EXERCISE AIM | Could each entry be returned exactly as it appears?

═════ DATA EXTRACTS

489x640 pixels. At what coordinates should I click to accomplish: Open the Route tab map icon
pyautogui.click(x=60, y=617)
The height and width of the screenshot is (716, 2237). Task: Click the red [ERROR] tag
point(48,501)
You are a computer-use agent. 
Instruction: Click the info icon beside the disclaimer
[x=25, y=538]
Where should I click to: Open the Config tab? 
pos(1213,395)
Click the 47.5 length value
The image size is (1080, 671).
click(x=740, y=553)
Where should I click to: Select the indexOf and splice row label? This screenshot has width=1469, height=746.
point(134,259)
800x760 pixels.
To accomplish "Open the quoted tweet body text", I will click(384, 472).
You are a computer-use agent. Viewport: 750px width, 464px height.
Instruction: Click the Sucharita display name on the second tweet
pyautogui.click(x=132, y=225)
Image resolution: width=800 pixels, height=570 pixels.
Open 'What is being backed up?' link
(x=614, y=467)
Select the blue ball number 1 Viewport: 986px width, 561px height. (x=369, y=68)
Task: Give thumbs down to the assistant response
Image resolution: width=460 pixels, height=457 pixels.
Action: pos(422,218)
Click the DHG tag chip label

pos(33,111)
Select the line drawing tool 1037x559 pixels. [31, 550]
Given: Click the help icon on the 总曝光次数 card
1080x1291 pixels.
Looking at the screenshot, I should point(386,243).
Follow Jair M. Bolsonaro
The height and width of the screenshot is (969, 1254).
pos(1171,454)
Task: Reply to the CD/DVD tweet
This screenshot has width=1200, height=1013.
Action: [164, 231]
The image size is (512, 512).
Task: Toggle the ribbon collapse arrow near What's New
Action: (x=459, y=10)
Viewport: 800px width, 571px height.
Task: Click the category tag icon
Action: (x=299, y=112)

══════════

SOLVED EXERCISE |
489x640 pixels. At what coordinates should I click to accomplish: Open the Route tab map icon
pyautogui.click(x=60, y=617)
The height and width of the screenshot is (716, 2237). Task: Click the red [ERROR] tag
point(48,501)
You are a computer-use agent. 
Instruction: Click the info icon beside the disclaimer
[x=25, y=538]
Where should I click to: Open the Config tab? 
pos(1213,395)
Click the 47.5 length value
The image size is (1080, 671).
click(x=740, y=553)
Where should I click to: Select the indexOf and splice row label? This screenshot has width=1469, height=746.
point(134,259)
800x760 pixels.
To accomplish "Open the quoted tweet body text", I will click(384, 472).
You are a computer-use agent. Viewport: 750px width, 464px height.
Instruction: Click the Sucharita display name on the second tweet
pyautogui.click(x=132, y=225)
Image resolution: width=800 pixels, height=570 pixels.
Open 'What is being backed up?' link
(x=614, y=467)
Select the blue ball number 1 Viewport: 986px width, 561px height. (x=369, y=68)
Task: Give thumbs down to the assistant response
Image resolution: width=460 pixels, height=457 pixels.
Action: pos(422,218)
Click the DHG tag chip label

pos(33,111)
Select the line drawing tool 1037x559 pixels. [31, 550]
Given: Click the help icon on the 总曝光次数 card
1080x1291 pixels.
Looking at the screenshot, I should point(386,243).
Follow Jair M. Bolsonaro
The height and width of the screenshot is (969, 1254).
pos(1171,454)
Task: Reply to the CD/DVD tweet
This screenshot has width=1200, height=1013.
Action: [164, 231]
The image size is (512, 512).
Task: Toggle the ribbon collapse arrow near What's New
Action: (x=459, y=10)
Viewport: 800px width, 571px height.
Task: Click the category tag icon
Action: (x=299, y=112)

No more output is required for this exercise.